Map of Malaria Endemic Countries, shows they are mainly around the equator
Figure 9.18: Regions of the World Where Malaria is Endemic.
Credit: NASA Outreach

The story is not quite as simple as that, however. Consider malaria. There are reasons why malaria can be found far into the subtropics of Asia and South America, but not, in the U.S. This has to do with the fact that industrial nations, like the U.S., have adequate resources to eradicate Malaria through the use of appropriate health practices and technology that is not available to third world nations.

Moreover, the connection with climate is a bit more complex than warmer temperature = more malaria. Here at Penn State, we have experts who are studying the potential impacts of warming temperatures on the spread of malaria. The problem is complicated, in part, because it is not just the average temperature that determines how rapidly the malaria parasite can reproduce. It turns out that there is a threshold dependence on temperature (recall our discussion of thresholds in the context of climate tipping points). The malaria parasite reproduces at an exponentially greater rate above a particular threshold temperature, roughly 20°C. This is why highland tropical African cities such as Nairobi, with an elevation of nearly 5000 feet and a mean annual temperature of 19°C, are generally free of malaria, even while surrounding lowland regions must contend with the disease. This threshold dependence on temperature also implies that one must not only consider the mean temperatures, but also the variability of temperatures, to assess possible impacts on the spread of malaria. Let us demonstrate this through an example.

Think About It!

 
Consider two hypothetical cities. City A has an annual mean temperature of 18°C and a standard deviation of 1°C. City B has an annual mean temperature of 17°C and a standard deviation of 3°C.

Which city is more likely to see an increase in spread of malaria if both warm by 1°C on average?

City A
City B

Click for answer...

 
If you answered "City B" you are correct!

Even though it will remain 1°C colder than City A, it will spend considerably more time above the critical temperature of 20°C, because of its greater temperature variability.

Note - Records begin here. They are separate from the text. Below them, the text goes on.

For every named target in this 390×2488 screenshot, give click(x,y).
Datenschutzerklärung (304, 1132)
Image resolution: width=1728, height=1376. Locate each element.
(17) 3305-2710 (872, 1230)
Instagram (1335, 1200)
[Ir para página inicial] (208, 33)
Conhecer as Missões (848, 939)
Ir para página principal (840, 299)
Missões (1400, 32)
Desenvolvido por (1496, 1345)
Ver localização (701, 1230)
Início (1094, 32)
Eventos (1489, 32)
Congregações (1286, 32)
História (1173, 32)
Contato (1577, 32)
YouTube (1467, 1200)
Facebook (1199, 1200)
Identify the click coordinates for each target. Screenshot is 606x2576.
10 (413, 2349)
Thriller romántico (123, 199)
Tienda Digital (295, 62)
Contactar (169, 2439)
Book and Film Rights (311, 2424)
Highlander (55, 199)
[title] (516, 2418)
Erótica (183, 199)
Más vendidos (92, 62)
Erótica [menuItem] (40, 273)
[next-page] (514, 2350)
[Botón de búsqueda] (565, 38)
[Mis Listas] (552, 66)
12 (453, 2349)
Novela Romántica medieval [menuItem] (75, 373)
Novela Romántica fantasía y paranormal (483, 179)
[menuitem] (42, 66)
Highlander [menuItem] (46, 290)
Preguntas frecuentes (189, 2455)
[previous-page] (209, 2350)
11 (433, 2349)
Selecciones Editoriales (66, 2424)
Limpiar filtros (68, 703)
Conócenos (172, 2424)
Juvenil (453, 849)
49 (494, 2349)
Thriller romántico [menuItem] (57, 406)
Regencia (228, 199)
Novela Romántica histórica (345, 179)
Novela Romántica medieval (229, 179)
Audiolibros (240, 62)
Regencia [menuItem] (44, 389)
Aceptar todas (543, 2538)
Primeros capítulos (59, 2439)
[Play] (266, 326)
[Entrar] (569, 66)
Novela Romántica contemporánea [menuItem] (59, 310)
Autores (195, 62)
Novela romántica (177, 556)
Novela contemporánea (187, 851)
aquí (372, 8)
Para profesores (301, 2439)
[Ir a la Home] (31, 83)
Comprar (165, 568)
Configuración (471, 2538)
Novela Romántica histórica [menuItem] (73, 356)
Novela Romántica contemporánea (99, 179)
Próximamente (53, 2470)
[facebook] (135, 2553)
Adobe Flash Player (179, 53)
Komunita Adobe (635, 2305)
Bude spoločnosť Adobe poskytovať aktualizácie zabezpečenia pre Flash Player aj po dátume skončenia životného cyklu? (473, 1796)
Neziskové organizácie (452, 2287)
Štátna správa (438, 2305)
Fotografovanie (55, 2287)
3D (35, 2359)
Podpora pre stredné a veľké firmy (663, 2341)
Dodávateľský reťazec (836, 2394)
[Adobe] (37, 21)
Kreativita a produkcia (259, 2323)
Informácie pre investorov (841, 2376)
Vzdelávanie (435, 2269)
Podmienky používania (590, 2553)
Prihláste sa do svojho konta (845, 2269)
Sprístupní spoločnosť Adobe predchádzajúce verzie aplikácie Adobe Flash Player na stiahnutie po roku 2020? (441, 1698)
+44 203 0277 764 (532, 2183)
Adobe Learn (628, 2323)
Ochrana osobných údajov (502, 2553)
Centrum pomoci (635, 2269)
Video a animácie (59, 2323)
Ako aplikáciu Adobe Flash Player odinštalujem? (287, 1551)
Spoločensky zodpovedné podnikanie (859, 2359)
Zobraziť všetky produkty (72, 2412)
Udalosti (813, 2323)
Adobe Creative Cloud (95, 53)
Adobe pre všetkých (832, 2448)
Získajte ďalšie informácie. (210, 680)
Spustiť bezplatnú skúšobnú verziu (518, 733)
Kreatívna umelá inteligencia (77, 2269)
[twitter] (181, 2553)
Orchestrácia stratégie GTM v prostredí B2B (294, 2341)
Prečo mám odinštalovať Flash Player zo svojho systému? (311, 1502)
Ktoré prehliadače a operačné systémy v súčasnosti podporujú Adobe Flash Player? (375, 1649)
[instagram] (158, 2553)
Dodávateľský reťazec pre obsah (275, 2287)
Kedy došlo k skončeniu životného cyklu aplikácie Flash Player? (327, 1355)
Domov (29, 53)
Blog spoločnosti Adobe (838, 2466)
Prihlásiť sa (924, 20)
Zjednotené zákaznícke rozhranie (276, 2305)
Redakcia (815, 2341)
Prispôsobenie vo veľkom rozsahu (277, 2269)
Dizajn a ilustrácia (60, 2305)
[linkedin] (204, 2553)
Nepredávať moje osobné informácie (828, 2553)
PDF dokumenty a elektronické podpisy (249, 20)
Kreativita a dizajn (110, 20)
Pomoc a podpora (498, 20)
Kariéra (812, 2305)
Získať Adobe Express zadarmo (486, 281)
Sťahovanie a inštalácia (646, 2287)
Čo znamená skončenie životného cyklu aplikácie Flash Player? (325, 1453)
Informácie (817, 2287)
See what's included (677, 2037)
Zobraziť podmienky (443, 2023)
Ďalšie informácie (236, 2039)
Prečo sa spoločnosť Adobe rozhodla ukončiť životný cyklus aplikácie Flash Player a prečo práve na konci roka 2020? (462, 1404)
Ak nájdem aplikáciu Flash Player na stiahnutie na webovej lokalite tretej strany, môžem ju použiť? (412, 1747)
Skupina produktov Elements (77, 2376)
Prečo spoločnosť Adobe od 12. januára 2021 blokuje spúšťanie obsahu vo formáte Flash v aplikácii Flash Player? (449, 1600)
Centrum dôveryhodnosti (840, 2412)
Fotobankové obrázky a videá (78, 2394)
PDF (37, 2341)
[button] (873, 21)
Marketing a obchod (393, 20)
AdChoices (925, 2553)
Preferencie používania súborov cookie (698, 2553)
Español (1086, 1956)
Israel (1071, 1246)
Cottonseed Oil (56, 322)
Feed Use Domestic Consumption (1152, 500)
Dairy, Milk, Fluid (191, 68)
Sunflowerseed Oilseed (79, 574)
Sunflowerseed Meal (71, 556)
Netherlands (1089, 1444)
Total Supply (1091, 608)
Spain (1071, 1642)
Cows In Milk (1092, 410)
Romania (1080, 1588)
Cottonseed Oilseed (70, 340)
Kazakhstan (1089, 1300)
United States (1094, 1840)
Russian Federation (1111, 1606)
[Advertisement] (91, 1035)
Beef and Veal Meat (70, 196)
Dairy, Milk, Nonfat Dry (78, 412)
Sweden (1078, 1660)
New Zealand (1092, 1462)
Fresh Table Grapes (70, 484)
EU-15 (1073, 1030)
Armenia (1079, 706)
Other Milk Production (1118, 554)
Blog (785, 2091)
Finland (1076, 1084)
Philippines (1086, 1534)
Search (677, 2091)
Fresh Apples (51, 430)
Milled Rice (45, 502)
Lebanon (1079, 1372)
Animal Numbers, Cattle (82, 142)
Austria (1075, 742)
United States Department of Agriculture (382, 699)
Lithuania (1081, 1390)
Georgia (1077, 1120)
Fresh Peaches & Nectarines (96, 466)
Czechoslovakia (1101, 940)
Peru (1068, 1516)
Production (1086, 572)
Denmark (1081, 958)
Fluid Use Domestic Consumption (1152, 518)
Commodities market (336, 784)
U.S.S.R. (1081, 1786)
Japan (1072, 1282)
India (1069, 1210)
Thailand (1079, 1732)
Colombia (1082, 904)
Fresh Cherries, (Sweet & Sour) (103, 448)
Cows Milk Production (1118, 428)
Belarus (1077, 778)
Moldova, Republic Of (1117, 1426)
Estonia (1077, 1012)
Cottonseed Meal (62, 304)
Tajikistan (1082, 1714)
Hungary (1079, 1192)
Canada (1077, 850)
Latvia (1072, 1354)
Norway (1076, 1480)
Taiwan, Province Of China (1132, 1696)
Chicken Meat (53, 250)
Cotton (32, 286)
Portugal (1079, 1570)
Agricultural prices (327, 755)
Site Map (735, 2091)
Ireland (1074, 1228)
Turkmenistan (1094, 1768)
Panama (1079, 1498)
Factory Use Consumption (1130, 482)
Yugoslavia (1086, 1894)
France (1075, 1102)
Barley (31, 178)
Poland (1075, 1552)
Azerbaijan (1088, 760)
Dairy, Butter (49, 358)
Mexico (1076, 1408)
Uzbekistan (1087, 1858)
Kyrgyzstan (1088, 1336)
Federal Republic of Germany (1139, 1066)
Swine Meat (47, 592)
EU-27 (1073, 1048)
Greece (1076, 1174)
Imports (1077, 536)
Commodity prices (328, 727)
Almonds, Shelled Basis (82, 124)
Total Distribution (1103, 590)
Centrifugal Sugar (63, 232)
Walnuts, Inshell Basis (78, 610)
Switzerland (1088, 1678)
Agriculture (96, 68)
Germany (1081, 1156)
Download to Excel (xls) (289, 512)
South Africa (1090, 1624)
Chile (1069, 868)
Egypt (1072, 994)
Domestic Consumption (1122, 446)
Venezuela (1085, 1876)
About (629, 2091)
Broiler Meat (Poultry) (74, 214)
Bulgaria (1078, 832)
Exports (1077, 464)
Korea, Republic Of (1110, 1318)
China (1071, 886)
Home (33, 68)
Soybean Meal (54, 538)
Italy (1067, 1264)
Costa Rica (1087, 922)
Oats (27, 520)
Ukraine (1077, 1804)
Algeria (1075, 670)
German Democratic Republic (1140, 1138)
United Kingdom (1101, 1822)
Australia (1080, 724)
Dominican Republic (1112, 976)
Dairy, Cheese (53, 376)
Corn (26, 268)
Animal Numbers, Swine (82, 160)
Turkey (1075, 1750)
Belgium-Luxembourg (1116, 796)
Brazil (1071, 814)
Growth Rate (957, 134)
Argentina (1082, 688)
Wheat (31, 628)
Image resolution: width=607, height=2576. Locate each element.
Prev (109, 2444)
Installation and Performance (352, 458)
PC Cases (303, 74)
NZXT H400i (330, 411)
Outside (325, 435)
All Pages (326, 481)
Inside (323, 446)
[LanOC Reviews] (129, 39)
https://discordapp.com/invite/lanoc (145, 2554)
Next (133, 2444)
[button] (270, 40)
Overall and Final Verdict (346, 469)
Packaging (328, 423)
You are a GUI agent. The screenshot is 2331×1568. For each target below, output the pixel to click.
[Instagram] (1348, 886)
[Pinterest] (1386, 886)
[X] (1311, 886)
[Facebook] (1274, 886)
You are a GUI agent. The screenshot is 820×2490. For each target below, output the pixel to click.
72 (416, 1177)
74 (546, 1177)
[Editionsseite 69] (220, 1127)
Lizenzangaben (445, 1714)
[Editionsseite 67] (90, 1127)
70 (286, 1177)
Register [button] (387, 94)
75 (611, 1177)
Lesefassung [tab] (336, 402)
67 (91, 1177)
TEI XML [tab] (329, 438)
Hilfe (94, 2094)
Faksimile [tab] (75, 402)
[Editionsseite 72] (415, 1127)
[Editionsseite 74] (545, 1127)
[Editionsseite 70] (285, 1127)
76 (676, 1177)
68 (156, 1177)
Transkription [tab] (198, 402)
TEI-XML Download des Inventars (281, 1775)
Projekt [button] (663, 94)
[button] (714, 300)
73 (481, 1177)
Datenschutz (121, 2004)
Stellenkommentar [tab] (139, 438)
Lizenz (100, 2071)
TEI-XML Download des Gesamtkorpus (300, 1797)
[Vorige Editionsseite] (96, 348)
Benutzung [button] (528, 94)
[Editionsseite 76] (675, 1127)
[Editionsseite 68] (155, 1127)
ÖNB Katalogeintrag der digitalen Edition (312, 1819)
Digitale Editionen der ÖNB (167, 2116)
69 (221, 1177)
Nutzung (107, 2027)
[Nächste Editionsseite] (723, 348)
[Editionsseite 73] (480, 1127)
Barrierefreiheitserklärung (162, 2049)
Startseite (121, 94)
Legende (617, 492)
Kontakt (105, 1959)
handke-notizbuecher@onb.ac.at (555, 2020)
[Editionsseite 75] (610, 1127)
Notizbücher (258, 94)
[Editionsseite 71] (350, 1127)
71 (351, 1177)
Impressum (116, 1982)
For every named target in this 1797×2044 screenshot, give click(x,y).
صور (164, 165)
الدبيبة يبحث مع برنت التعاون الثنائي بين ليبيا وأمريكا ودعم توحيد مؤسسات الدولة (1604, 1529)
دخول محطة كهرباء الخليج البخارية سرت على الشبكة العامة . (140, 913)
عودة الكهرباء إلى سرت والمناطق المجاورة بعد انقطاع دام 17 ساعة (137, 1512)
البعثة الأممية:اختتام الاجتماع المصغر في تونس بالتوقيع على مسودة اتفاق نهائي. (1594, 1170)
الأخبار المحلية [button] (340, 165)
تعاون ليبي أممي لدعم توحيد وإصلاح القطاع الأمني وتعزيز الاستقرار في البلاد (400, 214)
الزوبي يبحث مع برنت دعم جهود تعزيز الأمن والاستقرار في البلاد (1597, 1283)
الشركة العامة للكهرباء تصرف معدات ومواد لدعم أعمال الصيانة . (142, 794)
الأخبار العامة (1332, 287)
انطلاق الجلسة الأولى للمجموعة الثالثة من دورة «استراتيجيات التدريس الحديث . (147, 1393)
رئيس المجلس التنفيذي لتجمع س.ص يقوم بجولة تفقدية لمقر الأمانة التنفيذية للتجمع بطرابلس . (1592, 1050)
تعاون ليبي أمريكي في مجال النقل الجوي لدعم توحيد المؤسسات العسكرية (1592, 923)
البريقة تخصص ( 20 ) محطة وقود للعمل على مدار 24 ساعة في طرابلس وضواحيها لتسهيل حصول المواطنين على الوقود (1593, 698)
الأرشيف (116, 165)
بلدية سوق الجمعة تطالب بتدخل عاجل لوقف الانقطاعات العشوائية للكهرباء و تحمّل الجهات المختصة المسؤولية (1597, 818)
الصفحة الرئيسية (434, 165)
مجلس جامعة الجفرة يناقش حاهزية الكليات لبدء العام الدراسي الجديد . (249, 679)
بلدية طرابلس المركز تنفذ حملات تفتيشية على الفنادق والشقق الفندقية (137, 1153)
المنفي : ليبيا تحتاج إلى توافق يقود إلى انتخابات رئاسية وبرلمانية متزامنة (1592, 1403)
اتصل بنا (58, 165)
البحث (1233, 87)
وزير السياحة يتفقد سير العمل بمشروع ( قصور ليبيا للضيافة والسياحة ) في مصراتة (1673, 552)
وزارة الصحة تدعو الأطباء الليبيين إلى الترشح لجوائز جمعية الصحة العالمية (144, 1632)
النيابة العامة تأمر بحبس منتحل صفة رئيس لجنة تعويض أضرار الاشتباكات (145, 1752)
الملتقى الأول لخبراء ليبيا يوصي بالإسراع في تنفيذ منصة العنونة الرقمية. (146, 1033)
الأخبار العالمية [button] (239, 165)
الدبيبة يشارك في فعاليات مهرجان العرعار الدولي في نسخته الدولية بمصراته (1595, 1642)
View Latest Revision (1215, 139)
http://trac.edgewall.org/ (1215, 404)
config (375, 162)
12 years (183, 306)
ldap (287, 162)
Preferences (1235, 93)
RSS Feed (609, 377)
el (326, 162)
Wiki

The threshold dependence of malaria on temperature means that the problem of projecting climate change influences on malaria is even more challenging than we might have thought. One must be able to project not only how mean temperatures will change, but also how the diurnal temperature range, the seasonal cycle, and even the inter-annual variability might change. And since there is much uncertainty about whether, e.g., ENSO events will be larger or smaller as a result of anthropogenic warming, there is much uncertainty, too, in how the amplitude of inter-annual variability in temperatures will change in many parts of the world.

Of course, temperature is not the only climate variable that might influence malaria. Rainfall matters too: the fewer breeding spots available for the disease vector (anopholes mosquitoes), the less likely that malaria takes hold. Unfortunately, as we have seen, projections of future changes in precipitation in regions such as Kenya is quite uncertain (see the Precipitation and Drought page of Lesson 7), largely because of uncertainties in ENSO. This makes projecting impacts of climate change on infectious disease particularly challenging.